Monday, May 26, 2008

Oil firms losing Rs 580 crore daily

25 May, 2008, 1219 hrs IST, TNN

NEW DELHI: Government-run oil firms will have to wait at least a fortnight before they can raise fuel prices. This would satisfy those in UPA who are arguing for patience on the ground that the rising international crude prices, which had galloped past $135/barrel on Thursday, will slow down to give government leeway to manage the situation.

Even oil ministry, as it presses for a raise, may come around to accept the alternative - and, more crucial, politically more palatable - ways to rescue the oil marketing companies. Other options include raising petrol price by up to Rs 2 a litre but leaving the diesel price unchanged, while simultaneously reducing customs and excise levies. Oil minister may be arguing the brief of the oil companies for higher
pump prices.

But as a politician, even he is not in favour of such a major revision and is pushing hard for reduction in customs and excise levies. This is something the Left and Sharad Pawar had been supporting during the runup to the last revision in
fuel prices in February. But P Chidambarm is loathe to giving up any earning at a time when he has to pay for a slew of social projects and the farm loan waiver.

Reducing Central excise by Re 1 will provide a relief of approximately Rs 7,000 crore a year to the oil marketing firms.

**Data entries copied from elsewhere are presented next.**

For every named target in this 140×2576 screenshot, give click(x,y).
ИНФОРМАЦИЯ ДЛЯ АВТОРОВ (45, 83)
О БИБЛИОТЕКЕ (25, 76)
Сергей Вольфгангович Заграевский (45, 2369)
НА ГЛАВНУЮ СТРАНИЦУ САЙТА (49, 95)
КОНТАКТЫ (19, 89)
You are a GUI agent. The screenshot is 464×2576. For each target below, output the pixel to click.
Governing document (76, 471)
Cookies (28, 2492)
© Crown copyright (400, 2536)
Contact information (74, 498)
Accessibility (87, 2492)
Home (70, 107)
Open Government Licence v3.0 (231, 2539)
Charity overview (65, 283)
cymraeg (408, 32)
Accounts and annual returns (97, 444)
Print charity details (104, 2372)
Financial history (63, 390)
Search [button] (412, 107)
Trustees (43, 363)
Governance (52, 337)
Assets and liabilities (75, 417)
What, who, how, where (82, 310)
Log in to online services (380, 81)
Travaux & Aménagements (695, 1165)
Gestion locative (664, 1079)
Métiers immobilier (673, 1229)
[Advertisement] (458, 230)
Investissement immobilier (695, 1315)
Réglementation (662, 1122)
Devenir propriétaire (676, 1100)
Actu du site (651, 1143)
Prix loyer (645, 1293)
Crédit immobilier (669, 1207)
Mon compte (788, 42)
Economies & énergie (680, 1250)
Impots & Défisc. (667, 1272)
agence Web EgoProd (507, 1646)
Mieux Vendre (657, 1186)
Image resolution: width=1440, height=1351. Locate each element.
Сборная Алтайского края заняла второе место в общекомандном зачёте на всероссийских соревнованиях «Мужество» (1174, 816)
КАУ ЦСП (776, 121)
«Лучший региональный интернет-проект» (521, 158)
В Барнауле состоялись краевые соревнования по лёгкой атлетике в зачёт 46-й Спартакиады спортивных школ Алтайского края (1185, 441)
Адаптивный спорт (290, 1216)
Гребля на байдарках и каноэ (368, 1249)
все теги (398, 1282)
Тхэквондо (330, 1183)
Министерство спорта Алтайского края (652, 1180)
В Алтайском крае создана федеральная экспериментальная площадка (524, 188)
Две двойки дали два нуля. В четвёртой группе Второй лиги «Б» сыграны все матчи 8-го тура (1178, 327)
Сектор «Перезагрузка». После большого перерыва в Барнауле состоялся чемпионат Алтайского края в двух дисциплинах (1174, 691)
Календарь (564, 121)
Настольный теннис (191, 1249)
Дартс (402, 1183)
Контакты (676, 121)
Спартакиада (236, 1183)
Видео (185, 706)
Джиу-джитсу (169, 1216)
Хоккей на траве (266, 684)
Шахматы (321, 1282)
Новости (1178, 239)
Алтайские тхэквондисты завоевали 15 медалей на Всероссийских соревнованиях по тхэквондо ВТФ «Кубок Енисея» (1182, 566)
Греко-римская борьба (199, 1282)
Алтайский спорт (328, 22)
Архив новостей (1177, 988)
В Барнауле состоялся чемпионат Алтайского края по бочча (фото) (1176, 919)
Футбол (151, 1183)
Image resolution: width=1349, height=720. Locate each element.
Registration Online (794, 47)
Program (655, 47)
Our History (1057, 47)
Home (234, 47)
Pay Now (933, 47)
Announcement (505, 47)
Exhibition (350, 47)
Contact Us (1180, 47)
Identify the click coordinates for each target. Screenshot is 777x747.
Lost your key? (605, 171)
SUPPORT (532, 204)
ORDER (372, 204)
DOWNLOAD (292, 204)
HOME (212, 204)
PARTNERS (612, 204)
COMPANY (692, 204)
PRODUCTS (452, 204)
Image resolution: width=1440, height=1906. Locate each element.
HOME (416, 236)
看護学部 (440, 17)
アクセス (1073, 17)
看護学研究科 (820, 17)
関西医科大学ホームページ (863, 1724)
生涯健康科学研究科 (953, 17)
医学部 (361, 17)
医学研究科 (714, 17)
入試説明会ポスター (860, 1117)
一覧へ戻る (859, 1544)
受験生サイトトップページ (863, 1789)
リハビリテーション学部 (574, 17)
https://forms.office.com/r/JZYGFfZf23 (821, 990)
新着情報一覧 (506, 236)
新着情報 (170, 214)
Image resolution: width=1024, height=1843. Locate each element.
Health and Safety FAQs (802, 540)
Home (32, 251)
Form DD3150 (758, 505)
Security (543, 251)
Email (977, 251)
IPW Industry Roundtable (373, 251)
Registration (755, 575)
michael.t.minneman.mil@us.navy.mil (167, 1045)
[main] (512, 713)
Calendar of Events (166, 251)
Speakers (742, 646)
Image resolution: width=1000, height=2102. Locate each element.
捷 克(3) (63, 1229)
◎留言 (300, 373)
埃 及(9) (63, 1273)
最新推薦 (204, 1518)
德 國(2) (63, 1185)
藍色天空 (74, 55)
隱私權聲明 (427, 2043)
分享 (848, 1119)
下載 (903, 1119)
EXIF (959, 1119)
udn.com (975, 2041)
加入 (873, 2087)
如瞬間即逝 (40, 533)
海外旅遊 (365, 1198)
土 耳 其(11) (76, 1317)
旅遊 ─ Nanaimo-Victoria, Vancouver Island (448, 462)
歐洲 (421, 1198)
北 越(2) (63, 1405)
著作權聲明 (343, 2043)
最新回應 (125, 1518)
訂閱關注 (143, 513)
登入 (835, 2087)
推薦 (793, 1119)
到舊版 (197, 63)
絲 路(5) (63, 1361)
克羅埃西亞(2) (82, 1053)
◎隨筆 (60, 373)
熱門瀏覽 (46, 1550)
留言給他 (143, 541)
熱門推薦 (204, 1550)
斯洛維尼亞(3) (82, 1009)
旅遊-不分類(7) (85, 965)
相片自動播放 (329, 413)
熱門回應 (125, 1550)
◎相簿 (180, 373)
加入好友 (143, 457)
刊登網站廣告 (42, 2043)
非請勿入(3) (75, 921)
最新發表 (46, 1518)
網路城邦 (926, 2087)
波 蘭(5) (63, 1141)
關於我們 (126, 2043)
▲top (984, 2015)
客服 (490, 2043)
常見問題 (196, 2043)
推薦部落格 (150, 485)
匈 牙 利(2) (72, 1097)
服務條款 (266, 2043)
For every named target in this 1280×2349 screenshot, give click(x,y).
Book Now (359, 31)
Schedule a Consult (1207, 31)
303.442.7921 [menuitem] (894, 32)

Similarly, if customs duty is reduced by 5% to nil on crude and 2.5% on motor fuels from 7.5%, the companies will get a relief of roughly Rs 13,300 crore a year. The customs duty reduction has to come on both crude and refined products to avoid giving windfall gains for private companies such as Reliance Industries and Essar, who only run refineries and do not have substantial marketing operations.

But
finance ministry will never give up so much of revenue. Chidambarm could be persuaded to reduce customs on fuels by about 2% and some reduction in Central excise. The argument for reducing duties is being forwarded on the basis of the fact that high oil prices has meant the exchequer grew fatter in 2007-08 by Rs 35,000 crore to Rs 180,000 crore from higher customs mopup, other taxes and dividend from oil firms.

For example, oil firms paid $2 as customs per barrel when the price was $40 and have to pay $5 if the price rises to $100. Besides, other taxes push up pump prices. Out of the Rs 45.52 a litre price of petrol in
Delhi, oil firms get only Rs 22.02 and the remaining money goes as taxes.

Oil marketing firms are losing Rs 580 crore daily on motor and kitchen fuel sales. They are losing Rs 16.34 a litre on petrol, Rs 23.50 on diesel, Rs 29 on kerosene and Rs 316 on each cylinder of cooking gas. Present pump prices correspond to approximately $70-75/barrel of crude, which they are buying at $125-130 a barrel.

Government had allowed them to raise petrol prices prices by Rs 2 a litre and diesel by Re 1 in February. By then, however, international crude had moved to $90-100/barrel. No wonder, they are looking at closing 2008-09 with a loss of Rs 200,000 crore, up from Rs 70,579 crore in 2007-08.